Dispatches: Is You Me by Benoît Lachambre, Louise Lecavalier, and Laurent Goldring, Festival Transamériques, Montreal


Is You Me, the new collaboration between Quebec choreographer Benoît Lachambre and dance artist Louise Lecavalier opened Saturday night at Usine C. The second work co-created by the two artists, after 2006's I is Memory, is not only a stunning piece of dance but also one of the best examples of the integration of dance and video I've seen in a long time.

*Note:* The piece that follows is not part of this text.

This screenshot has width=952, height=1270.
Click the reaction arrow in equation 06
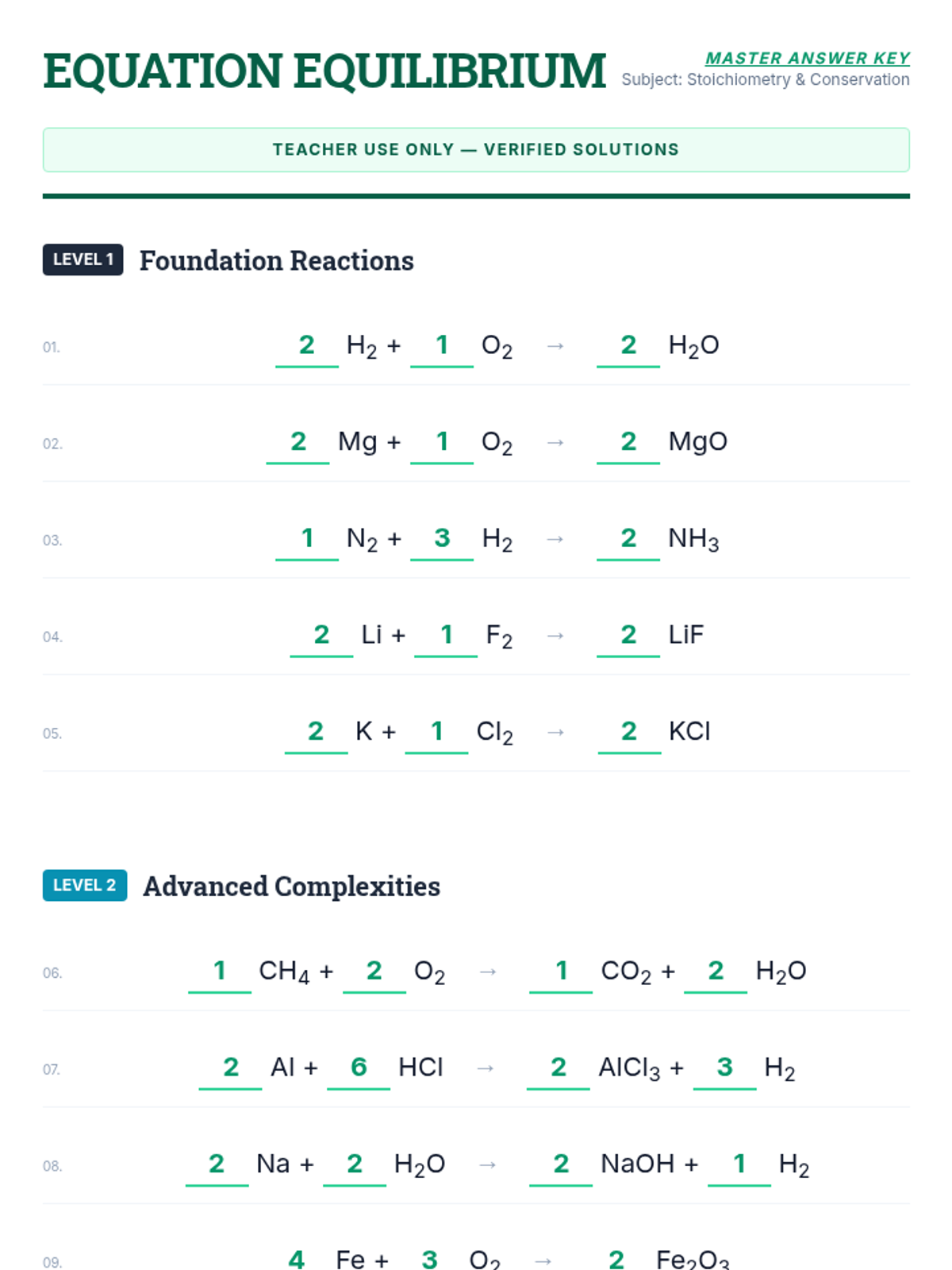pyautogui.click(x=488, y=972)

Developed over the last two years, in collaboration with video artist Laurent Goldring, and musician Hahn Rowe, the work consists of the two dancers on an all white stage, in the midst of a kinetic, colourful, and visually riotous series of video projections. Abstract in nature, the projections appear to be composed live (though the program notes indicate they are prerecorded) and resemble a drawing created in a simple computer program like Microsoft Paint. Lines are drawn around and across the dancers' bodies. Spaces are filled with colour and imitate human forms, animals, and objects, though the way they are rendered every image is suggestive, rather than concrete.

One of the things I often find frustrating about the integration of dance and video is that the artists often don't take full advantage of the possibilities available by merging the two forms-- namely creating a genuine interaction between them. Dancers have a degree of precision in their training that allows them to interact with prerecorded images in a way that actors simply cannot, which is why I always find it maddening when choreographers employ video simply as a visual backdrop for their work, rather than an integrated element of the performance.

Is You Me is an ideal example of how to work with these two forms together. Far from being a simple background for the action, the video design in this piece is truly integrated with the movement to the degree that you occasionally forget you are watching dance, and start to feel like you are watching a computerized video projection in which the dancers are shapes being drawn along with the rest of the images. It's fitting that Goldring is credited as co-creator along with Lachambre and Lecavalier, as his design for the piece functions like a third dancer on stage. The all white space and deceptively simple set design brings the dancers and the projected images into the same visual plane and allows for a whole series of simple but brilliant trompe-l'oeil's in which their bodies are morphed, turned inside out, and wrestled into one visual paradox after another.

Lecavalier is perhaps best known as the blonde-dreadlocked power house who danced with La La La Human Steps for eighteen years. Along with choreographer Édouard Lock, she helped develop that company's lighting-fast choreographic aesthetic and is maybe best known for her signature "barrel jump" (think pirouette turned sideways) one of the great defining images associated with the company. Now, nine years after leaving La La, she's turned her efforts to exploring a slower style of movement. She says in the program notes that speed and slowness are similar in that they both can indicate a lack of connection with our primal driving forces, though when pushed to the extreme they can transform our perceptions and relationships to time and our own bodies. Lest I make it sound like the choreography resonates with some kind of Butoh-like glaciality, I should be clear that both Lechambre and Lecavalier (who turns fifty this year!) both move fast, though there's a greater contrast between fast and slow movement than she was known for in the past. It's amazing to see someone who has had such an incredible career with one of the best known international dance companies in Canada continuing, not just to work in the medium, but to push visual and choreographic boundaries that artists who are just starting their careers are dabbling in.